### PROVIDED MATERIAL
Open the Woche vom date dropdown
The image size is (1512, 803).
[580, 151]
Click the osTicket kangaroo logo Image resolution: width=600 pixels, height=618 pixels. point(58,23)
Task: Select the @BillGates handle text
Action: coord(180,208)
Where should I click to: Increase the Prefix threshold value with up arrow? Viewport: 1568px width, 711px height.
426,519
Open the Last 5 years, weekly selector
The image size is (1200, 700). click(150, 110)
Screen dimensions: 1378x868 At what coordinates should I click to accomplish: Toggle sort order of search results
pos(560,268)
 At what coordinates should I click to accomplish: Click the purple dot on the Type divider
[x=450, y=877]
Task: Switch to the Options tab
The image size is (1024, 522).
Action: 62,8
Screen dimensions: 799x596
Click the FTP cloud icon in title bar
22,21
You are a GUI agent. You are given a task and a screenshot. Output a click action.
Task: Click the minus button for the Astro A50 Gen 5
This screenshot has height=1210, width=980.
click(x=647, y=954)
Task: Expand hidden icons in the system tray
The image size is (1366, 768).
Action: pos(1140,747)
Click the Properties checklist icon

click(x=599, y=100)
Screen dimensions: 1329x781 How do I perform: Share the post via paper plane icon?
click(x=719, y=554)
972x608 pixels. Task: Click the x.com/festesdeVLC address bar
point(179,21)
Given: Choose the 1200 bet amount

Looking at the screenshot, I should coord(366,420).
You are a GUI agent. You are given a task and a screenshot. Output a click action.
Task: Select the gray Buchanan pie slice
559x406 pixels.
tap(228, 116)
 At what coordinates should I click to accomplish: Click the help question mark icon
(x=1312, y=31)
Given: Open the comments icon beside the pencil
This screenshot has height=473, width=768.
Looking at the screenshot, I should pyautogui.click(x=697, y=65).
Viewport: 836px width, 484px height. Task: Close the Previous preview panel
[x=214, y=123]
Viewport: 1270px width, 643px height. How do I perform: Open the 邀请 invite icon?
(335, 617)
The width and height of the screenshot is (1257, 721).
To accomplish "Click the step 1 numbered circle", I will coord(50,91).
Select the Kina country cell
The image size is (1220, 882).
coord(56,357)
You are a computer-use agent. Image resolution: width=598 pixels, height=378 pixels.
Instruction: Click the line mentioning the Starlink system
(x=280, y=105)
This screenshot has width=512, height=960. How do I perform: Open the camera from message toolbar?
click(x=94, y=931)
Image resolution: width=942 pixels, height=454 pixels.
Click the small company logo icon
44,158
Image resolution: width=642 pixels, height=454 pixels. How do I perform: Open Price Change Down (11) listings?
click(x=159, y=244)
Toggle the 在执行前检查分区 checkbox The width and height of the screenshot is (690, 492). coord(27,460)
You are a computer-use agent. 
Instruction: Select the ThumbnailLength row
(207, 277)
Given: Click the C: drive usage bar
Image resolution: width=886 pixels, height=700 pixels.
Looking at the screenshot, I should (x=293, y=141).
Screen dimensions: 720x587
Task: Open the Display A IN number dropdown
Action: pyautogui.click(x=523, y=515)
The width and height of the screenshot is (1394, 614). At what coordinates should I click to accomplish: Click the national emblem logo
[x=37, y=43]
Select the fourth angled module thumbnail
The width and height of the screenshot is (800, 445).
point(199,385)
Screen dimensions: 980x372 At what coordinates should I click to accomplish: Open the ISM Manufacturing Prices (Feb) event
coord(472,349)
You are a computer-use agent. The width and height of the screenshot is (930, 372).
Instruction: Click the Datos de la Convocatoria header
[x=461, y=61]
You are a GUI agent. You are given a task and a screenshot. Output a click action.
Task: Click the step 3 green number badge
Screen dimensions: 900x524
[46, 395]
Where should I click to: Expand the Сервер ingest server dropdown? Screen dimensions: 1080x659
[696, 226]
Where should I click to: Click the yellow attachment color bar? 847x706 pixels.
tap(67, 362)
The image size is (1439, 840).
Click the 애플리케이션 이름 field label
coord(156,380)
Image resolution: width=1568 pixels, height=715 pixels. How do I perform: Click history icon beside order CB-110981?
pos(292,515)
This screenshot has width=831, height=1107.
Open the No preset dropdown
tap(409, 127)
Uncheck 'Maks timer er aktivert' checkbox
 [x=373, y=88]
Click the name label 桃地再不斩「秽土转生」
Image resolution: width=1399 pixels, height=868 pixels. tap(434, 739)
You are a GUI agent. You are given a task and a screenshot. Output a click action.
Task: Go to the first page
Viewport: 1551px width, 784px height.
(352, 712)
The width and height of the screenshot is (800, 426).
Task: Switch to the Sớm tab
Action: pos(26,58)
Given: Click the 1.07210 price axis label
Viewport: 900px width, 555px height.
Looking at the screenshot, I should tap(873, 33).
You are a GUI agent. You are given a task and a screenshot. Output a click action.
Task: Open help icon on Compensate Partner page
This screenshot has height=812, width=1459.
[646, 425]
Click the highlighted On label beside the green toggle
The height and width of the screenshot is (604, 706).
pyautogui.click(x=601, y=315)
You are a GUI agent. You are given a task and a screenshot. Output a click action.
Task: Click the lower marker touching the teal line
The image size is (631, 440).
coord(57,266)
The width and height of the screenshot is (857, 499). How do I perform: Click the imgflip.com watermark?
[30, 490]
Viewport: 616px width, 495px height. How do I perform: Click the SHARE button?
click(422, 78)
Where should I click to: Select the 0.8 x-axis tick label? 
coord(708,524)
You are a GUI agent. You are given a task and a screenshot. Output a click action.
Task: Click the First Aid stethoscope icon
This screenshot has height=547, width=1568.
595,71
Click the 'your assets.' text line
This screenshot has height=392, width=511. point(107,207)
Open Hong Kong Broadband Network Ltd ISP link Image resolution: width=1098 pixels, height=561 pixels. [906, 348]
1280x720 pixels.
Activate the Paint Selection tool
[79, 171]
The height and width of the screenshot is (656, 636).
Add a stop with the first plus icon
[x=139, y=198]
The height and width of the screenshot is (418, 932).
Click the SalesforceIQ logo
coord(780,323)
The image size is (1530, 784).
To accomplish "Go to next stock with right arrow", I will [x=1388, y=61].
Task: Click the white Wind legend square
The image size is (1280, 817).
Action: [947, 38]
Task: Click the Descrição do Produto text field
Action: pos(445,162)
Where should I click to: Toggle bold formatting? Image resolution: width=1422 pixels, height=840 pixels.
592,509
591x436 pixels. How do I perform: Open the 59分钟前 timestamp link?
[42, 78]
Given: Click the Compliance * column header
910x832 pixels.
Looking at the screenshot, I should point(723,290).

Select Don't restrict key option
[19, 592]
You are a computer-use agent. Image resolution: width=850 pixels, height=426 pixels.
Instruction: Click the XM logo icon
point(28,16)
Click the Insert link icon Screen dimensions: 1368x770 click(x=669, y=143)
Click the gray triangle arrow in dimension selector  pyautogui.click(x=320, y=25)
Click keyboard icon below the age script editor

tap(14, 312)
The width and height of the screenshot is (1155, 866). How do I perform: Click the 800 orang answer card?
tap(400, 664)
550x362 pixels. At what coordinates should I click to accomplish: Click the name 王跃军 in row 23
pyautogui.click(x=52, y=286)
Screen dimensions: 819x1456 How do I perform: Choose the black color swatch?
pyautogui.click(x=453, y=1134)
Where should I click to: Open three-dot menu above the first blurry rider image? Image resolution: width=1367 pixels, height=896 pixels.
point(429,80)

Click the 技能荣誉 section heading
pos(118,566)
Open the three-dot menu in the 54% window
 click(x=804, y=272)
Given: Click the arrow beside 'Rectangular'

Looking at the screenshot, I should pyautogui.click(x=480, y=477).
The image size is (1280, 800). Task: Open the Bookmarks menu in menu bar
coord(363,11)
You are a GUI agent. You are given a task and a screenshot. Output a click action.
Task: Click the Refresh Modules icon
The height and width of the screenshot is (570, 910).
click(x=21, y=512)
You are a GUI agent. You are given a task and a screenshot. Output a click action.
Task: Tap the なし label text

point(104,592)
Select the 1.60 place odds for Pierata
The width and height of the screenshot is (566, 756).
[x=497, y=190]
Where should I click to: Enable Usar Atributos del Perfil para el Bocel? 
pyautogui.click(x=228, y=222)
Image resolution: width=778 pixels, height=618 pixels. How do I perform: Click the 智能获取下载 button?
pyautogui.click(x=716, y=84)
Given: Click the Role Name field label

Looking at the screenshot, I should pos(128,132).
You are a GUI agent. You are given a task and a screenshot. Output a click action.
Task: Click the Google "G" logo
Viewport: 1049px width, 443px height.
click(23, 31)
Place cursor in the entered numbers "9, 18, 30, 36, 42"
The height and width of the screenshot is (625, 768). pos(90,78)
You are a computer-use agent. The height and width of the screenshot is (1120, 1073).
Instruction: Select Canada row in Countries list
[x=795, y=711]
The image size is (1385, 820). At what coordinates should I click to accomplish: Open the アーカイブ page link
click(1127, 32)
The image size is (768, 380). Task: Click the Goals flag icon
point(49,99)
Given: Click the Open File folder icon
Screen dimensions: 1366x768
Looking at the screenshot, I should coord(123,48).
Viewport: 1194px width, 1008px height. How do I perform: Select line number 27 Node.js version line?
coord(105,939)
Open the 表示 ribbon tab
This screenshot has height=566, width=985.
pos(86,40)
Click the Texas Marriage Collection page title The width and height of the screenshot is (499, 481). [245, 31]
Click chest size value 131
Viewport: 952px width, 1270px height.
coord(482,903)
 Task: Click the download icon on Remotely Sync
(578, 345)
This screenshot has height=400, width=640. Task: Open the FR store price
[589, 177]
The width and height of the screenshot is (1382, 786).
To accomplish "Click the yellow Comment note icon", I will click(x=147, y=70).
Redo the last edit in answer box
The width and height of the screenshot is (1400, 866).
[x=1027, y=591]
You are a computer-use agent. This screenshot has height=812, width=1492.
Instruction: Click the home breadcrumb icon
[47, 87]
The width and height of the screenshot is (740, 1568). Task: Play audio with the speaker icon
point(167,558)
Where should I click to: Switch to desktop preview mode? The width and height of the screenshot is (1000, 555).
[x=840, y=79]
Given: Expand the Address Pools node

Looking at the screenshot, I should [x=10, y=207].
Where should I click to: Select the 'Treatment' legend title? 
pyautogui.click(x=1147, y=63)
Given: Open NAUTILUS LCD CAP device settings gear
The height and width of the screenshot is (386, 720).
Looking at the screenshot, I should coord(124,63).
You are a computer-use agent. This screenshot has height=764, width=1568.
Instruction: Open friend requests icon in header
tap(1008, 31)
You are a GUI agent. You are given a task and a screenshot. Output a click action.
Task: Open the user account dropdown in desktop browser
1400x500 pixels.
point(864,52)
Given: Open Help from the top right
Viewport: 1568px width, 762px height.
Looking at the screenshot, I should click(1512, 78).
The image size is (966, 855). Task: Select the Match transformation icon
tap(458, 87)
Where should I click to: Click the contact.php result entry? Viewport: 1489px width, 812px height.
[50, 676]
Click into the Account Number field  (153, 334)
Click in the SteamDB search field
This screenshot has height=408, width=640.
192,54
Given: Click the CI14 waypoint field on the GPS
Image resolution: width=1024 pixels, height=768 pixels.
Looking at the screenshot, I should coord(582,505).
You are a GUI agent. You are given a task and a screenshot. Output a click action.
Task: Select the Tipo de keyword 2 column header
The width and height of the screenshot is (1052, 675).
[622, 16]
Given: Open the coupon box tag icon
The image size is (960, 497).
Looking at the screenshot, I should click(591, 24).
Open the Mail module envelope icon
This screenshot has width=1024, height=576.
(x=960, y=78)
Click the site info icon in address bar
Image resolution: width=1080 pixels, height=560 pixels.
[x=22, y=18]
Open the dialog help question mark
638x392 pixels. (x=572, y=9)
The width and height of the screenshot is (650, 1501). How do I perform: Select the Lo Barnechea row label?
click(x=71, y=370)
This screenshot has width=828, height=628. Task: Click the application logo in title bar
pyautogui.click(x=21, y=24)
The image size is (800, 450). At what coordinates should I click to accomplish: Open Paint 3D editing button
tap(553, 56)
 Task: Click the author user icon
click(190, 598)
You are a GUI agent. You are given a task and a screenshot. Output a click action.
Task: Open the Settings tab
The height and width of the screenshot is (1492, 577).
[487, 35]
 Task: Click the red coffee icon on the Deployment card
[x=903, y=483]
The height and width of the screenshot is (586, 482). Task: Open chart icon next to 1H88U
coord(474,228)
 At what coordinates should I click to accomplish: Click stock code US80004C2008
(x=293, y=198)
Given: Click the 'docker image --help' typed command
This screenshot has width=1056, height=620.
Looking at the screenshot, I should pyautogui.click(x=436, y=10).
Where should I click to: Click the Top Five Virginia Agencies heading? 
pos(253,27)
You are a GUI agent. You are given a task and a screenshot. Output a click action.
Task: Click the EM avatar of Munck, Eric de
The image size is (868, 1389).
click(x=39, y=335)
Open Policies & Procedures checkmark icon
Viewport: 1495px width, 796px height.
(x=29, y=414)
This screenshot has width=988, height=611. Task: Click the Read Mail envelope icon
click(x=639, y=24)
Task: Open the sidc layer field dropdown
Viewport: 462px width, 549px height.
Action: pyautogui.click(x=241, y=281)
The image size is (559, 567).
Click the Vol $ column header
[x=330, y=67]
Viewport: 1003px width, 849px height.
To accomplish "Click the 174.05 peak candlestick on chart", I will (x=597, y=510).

### EXERCISE DIRECTIONS
Beginning with the line that has "Instruction: Click the home breadcrumb icon" and ending with the line that has "Given: Open NAUTILUS", set down the lines above exactly and include no others.

### WRITTEN RESPONSE
Instruction: Click the home breadcrumb icon
[47, 87]
The width and height of the screenshot is (740, 1568). Task: Play audio with the speaker icon
point(167,558)
Where should I click to: Switch to desktop preview mode? The width and height of the screenshot is (1000, 555).
[x=840, y=79]
Given: Expand the Address Pools node

Looking at the screenshot, I should [x=10, y=207].
Where should I click to: Select the 'Treatment' legend title? 
pyautogui.click(x=1147, y=63)
Given: Open NAUTILUS LCD CAP device settings gear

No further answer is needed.